Relationships and Sex Education (RSE) became statutory in September 2020 with all schools expected to deliver the full curriculum by summer term 2021. The statutory RSE guidance requires that by the end of secondary level, all pupils know that there are choices in relation to pregnancy, with medically and legally accurate, impartial information on all options, including abortion. This factsheet aims to support schools fulfil this statutory requirement and ensure all educators, whether teachers or external visitors, provide young people with the correct information they need to make their own responsible choices.
In a survey of over 2,000 teachers conducted in 2020 by the National Education Union and NSPCC into school readiness for compulsory RSE lessons, 47% of teachers expressed a lack of confidence in their ability to deliver RSE education. Yet tools and training for teachers in such topics are very limited, which makes resources such as the FSRH-RCOG leaflet even the more crucial.
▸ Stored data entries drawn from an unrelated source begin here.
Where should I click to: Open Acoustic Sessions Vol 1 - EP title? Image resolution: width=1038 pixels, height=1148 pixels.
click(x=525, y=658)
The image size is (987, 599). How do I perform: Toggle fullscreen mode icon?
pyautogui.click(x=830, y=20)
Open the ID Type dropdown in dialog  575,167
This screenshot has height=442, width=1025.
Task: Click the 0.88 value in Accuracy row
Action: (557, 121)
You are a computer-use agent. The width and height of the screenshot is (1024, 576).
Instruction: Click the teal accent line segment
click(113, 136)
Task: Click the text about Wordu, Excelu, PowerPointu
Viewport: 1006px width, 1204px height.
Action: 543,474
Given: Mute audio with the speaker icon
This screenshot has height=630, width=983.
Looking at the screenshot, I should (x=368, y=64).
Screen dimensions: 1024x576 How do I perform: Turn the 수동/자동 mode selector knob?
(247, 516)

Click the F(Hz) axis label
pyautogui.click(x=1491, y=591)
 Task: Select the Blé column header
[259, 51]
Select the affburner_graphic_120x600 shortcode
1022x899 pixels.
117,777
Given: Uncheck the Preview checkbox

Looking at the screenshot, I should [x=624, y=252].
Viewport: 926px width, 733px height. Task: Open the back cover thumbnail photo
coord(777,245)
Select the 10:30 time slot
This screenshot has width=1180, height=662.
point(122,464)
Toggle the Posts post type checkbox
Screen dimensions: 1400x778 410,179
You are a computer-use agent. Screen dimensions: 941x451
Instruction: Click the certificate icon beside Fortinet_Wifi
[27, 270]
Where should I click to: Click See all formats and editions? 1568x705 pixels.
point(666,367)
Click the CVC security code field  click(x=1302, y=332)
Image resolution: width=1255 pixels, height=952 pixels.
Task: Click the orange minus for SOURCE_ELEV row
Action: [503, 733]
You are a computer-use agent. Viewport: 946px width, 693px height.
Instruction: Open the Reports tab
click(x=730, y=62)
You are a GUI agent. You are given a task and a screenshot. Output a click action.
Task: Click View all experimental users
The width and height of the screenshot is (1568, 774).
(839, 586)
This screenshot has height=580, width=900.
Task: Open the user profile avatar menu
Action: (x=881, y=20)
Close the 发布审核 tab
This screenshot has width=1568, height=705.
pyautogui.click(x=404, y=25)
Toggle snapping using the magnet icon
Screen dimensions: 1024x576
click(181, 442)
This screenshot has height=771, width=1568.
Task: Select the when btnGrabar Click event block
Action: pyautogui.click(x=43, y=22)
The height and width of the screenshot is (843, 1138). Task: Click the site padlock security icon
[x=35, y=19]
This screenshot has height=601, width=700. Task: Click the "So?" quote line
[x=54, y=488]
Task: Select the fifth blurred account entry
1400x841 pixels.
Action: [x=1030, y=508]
Despite being a common medical procedure, myths about abortion and stigma are widespread, including in the classroom. We aim to change that. The factsheet counters myths that are known to be taught in schools such as abortion causing infertility and mental illness.
Education for Choice, a project led by the young people’s charity Brook, released a report in 2013 investigating the state of abortion education in schools during a 10-month period. It found that some teachers and external speakers delivering lessons on abortion had been using materials which were inaccurate, biased and often stigmatised abortion.
A 2018 poll of 1000 young people aged 16 and 17 years old, conducted by Sex Education Forum found that 12% of young people had not learnt about pregnancy options at school. A key barriers to covering these issues in a school RSE programme is a lack of teacher confidence on the subject. Teachers of RSE placed ‘pregnancy options’ and ‘explicit online material’ as the two issues where their confidence was most lacking.
Pupils deserve and have the right to impartial, medically-accurate information.